SINGAPOREANS' move from the housing to non-residential market appears to be tapering out.

Figures show that purchases of industrial and commercial properties continued to plunge this year, a decline that started since the total debt servicing ratio (TDSR) was introduced two years ago. With individuals' share of total purchases still on the downward slide, companies have now emerged as key buyers in these segments.

This has erased all initial spikes of interest in non-residential units which resulted when individual investors were deterred from investing in residential properties by the cooling measure known as additional buyers' stamp duty (ABSD).

According to caveat data provided by government industrial agency JTC, in the first five months of 2015 the number of industrial property transactions by Singaporeans slumped 35 per cent year-on-year to 55.

This was in tandem with a 27 per cent fall in overall industrial transactions (by companies, Singaporeans and foreigners) from the same period last year to 435. Last year, industrial transactions plunged 48 per cent to 1,358, following a 44.2 per cent slump in 2013 to 2,619 from the preceding 2012 peak of 4,696.

Singaporeans' share of total purchases of industrial properties slipped further to 13 per cent this year, down from 14 per cent in the same period last year, 19 per cent for the whole of 2013 and 25 per cent for 2012.

But consultants note that 2011-2012 were "abnormal years" when a surge in speculative interest in industrial properties stoked a surge in prices and individuals' share of purchases; the boom in turn led to a proliferation of industrial shoebox units by developers with little or no experience in industrial projects.

By and large, a string of measures by JTC to keep business costs low for genuine industrialists has also brought down the abnormally high levels of purchases by individuals. Non-traditional industrial developers also seem to have stopped bidding for industrial plots in state tenders.

Though the commercial space has been largely spared from government cooling measures, still Singaporeans' office purchases plunged 78 per cent year-on-year in the first five months to 15; their retail transactions plunged 54 per cent from a year ago to 35.

The drop came on the back of a 71 per cent year-on-year dive in all office transactions (by companies, Singaporeans and foreigners) in the same period to 86 and a 57 per cent drop in retail transactions to 87.

The TDSR and a lack of launches this year has affected sales in the commercial and retail strata titled space, Savills research head Alan Cheong said.
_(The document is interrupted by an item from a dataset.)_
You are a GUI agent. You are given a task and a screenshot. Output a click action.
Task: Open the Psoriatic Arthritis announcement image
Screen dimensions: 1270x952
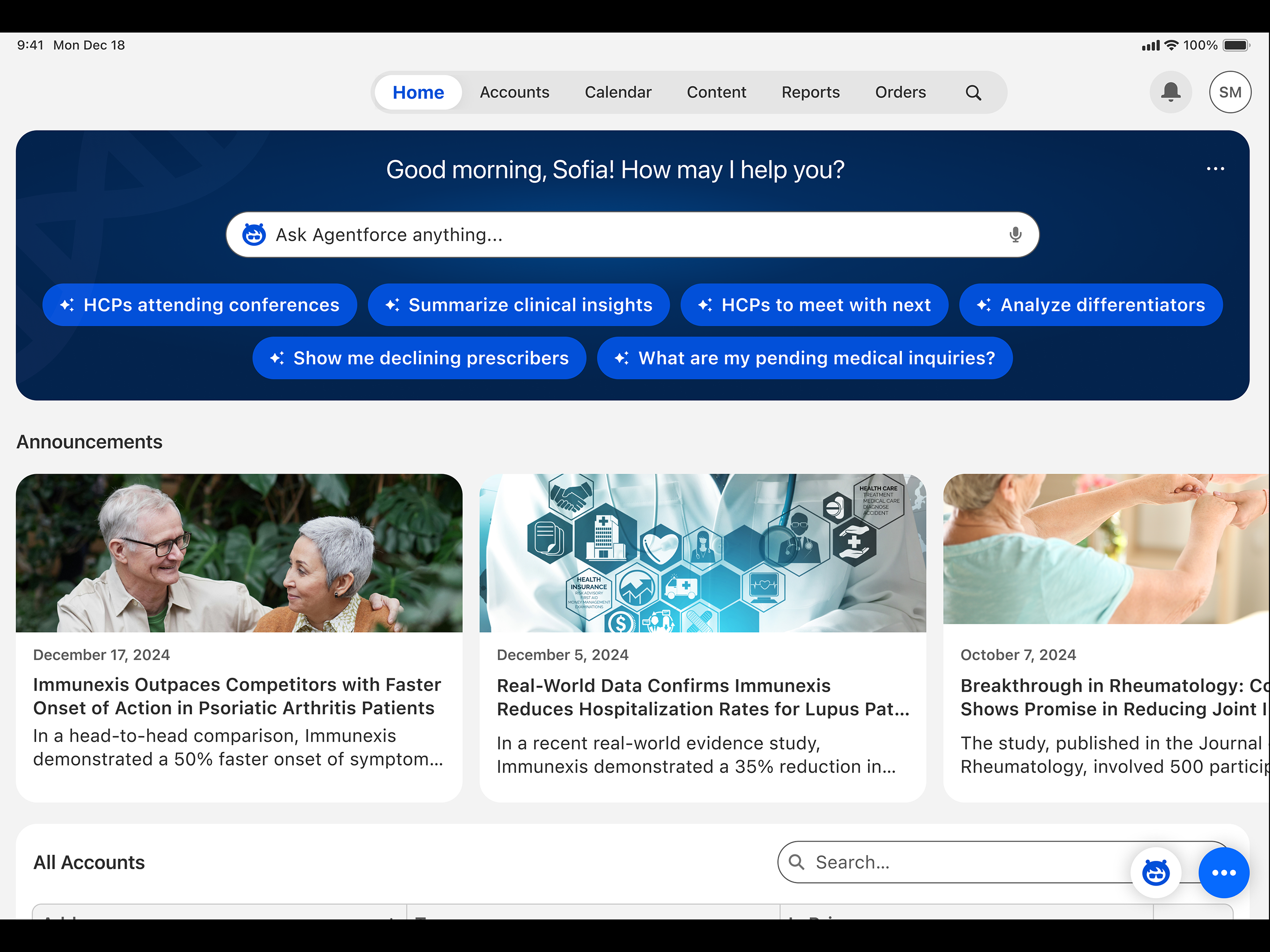(x=239, y=553)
But he added: "The current anaemic market volumes is definitely not acceptable even for the medium term of 12 months.

"While buyers who could afford to make a purchase hold out, the velocity of transactions in the real estate economy collapses," Mr Cheong said. "This has severe repercussion on not only those who earn a living directly off real estate."

Chia Siew-Chuin, Colliers International director for research and advisory, noted that TDSR has effectively "crippled the purchasing power of Singaporean buyers who obtain onshore loans for properties here".

Lingering uncertainties over when interest rates will rise and a wide gap in price expectations between prospective buyers and sellers also weigh down transaction volumes, she said.

Century21 Singapore CEO Ku Swee Yong noted how agents used to encourage individual buyers to consider industrial and commercial strata units, touting them as property investment alternatives with no ABSD and no seller's stamp duty (SSD). The government has since imposed SSD on industrial properties bought on or after Jan 12, 2013 and sold within the three-year holding period.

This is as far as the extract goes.